Saturday, June 15, 2013

The Interrogative Mood: A Novel? (Padgett Powell)

The Interrogative Mood: A Novel?, Padgett Powell
Read: 14 June 2013
3.5 of 5 stars


Would you concede that the failure is on the reader's rather than the writer's part if the reader began a novel with an inward groan regarding the page count? Does the reader deserve whatever lukewarm karmic smackdown comes with approaching a novel with stubborn trepidation? Doesn't subtitling a book with "A Novel?" successfully present what the reader should reasonably expect?

Does a barrage of questioning betray more about the questioner or the questionee? Are you, as the one being interrogated, inclined to stop after each inquiry to mull over each one and arrive at an honest yet satisfying answer, or does your mind wander until one of the queries lobbed at you catches your attention? Do you feel that there's an inherent selfishness in either approach? Does this concern you?

Are you comfortable with the notion that questions are not the same as accusations, that queries can suggest social concerns that one feels are imperative to address but may sound presumptuously off-putting as statements, or that the interrogator is simply looking for reassurance that he is not as alone in his idiosyncratic actions and beliefs as he both fears and hopes?

What would coerce you into reading a book of nothing but questions? Is such an exercise, perhaps, proof that sometimes good writing can be enjoyed for good writing's sake, serving as a showcase of sorts for what can happen when a knack for piecing together well-crafted sentences is allowed to run free from the technical restraints of both fiction, such as plot, character development, a satisfying resolution, and non-fiction, like factual assertions and thoroughly researched novel propositions? Or is it just fruitless, public onanism to approximate what a session with a psychiatrist suffering from both verbal diarrhea and a penchant for coke must feel like? Is this much introspection, no matter how well-crafted it is, healthy? Whose ego, really, benefits the most from a novel of this nature existing?

But wouldn't you agree that a narrative comprising nothing but an endless string of questions is the ultimate success of showing rather than telling?
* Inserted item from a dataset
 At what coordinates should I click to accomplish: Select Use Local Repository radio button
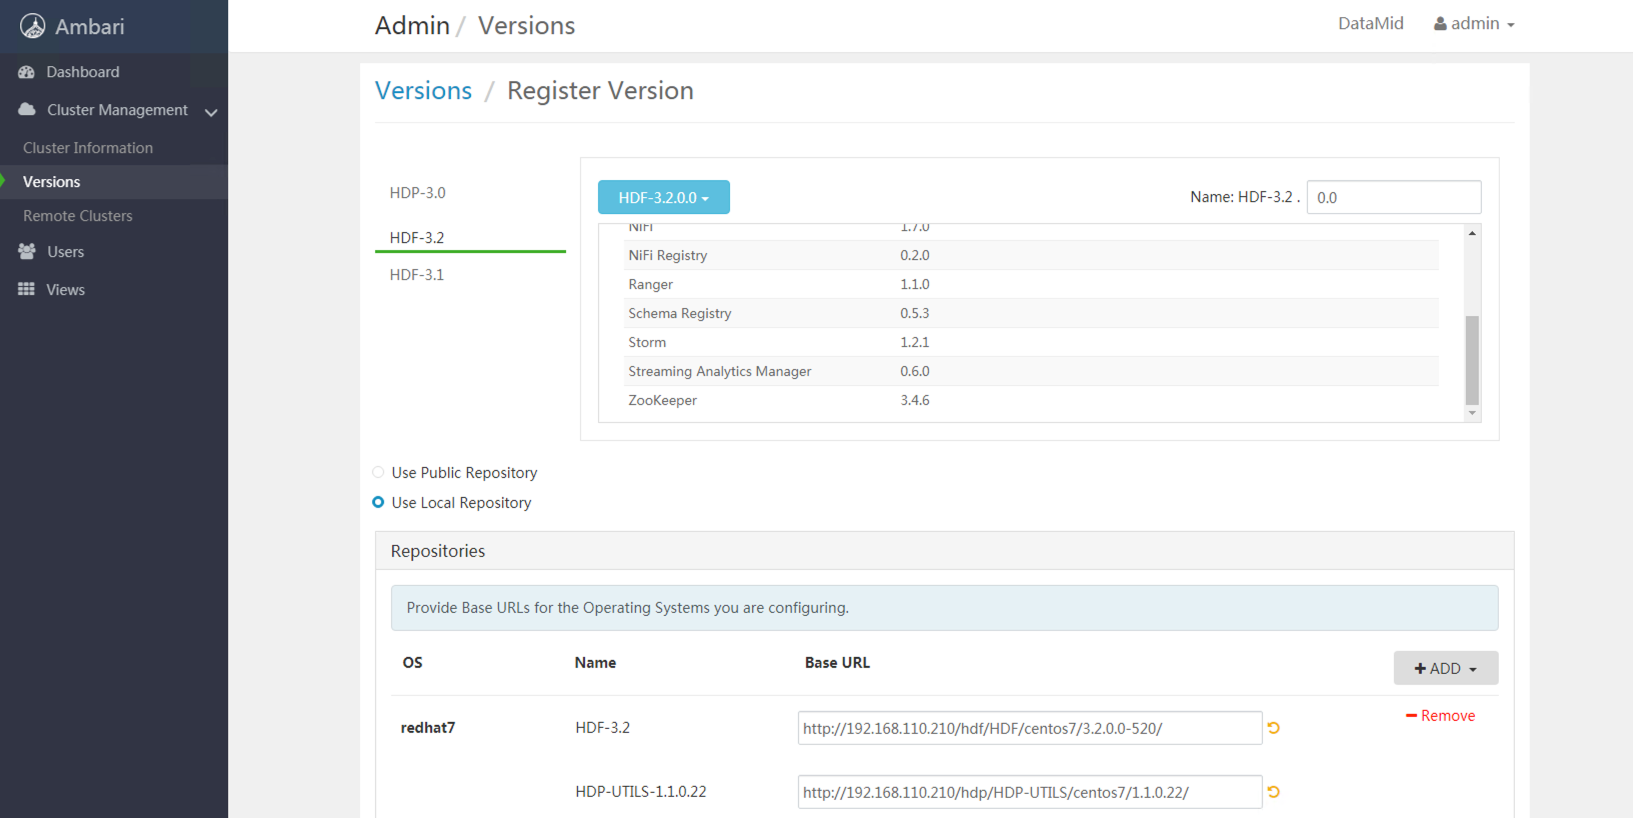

And that maybe a deliberate schtick can also be the most successful execution of this irony that the kids find so hip today, a deft obfuscation of something worthwhile by a chintzy exterior? 

Would it surprise you that being asked for your opinions and reactions and preferences between two equally terrible scenarios would teeter equally between mild tedium and forcing your imagination to confront this seemingly endless stream of solicitation to the extent that you did, in fact, many times go spiraling down the rabbit hole of a self-propelled "What if... ?" game that led you to find this novel, ultimately, more charming than grating.
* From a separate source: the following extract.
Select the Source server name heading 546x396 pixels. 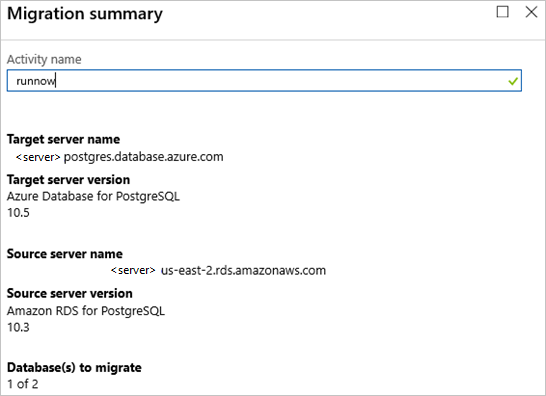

If you choose to pen a review in the style of a book like this, do you frame your own questions to obliquely express your opinion? Or to show off your own damnable cleverness with half-vapid, half-quirky queries that don't really relate to the preceding or following ones? Or do you embrace this as an opportunity to trot out some of the useless trivia that no one but yourself knows you have stored away in fervent anticipation of a future "Jeopardy!" success (for which you also have a short biographical nugget also at the ready)?

And do you consult a thesaurus so you're not using the word "question" in every sentence if you do choose to write an homage-flavored review? (Did you know that the dictionary program on my aged work Mac only proffered three viable alternatives to the word "question"? Do you not understand how difficult it is to alternate among the same few words without sounding like a lexically bereft simpleton?)
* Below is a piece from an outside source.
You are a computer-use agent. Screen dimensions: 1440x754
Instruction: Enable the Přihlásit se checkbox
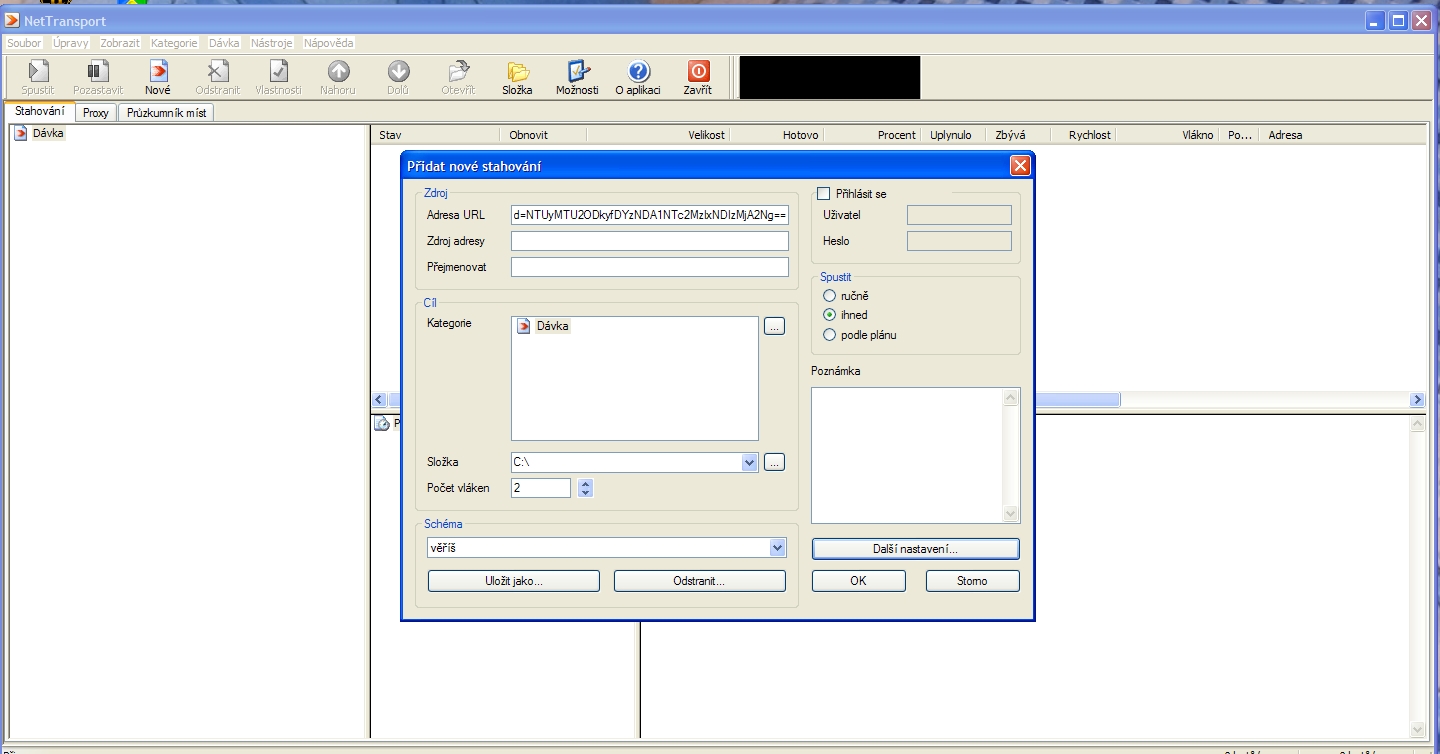824,194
How annoyed do you get when you realize that what you thought were original ideas -- like likening a novel of reader-aimed questions to an inquisitive, paler cousin of If on a Winter's Night a Traveler, or scribbling a list of questions upon which to build a gimmicky review only to scratch them out one by one as the book preemptively regifts them to you in better packaging -- are discovered to be conclusions at which better minds arrived before you? Does it bother you in the way that simply inconsiderate gestures do, like when casually strolling pairs maintain the two-person width between themselves even as you try to pass them and are forced to detour off the sidewalk as you give them a dirty look that neither buffoon has the decency to see, or does it eat at your otherwise affable demeanor the way that potentially fatal discourtesies do, like when people drive in recklessly dismissive ways with not a thought to the motorists with whom they're sharing a road and also threatening with a vehicular manslaughter charge waiting to happen because they have one hand on their phone, one holding a cup of coffee and neither eye on the road?

Are you more bothered by this because you felt genuine ownership of these observations or because asking them anyway may make you look like an intellectual thief? Or do you find some comfort in knowing that at least one other person has pondered the same musings you thought no one else entertained and are relieved that others have at least been forced into awareness of thoughts that now feel less isolating and more communal? Is losing some of the novelty of previously unshared ruminations worth gaining tenuous unity?

Would you think less of me if I admitted that I read 164 pages of questions solely as an excuse to write a review comprising nothing but questions? Can you reasonably expect a review of a wholly interrogative novel to be anything else?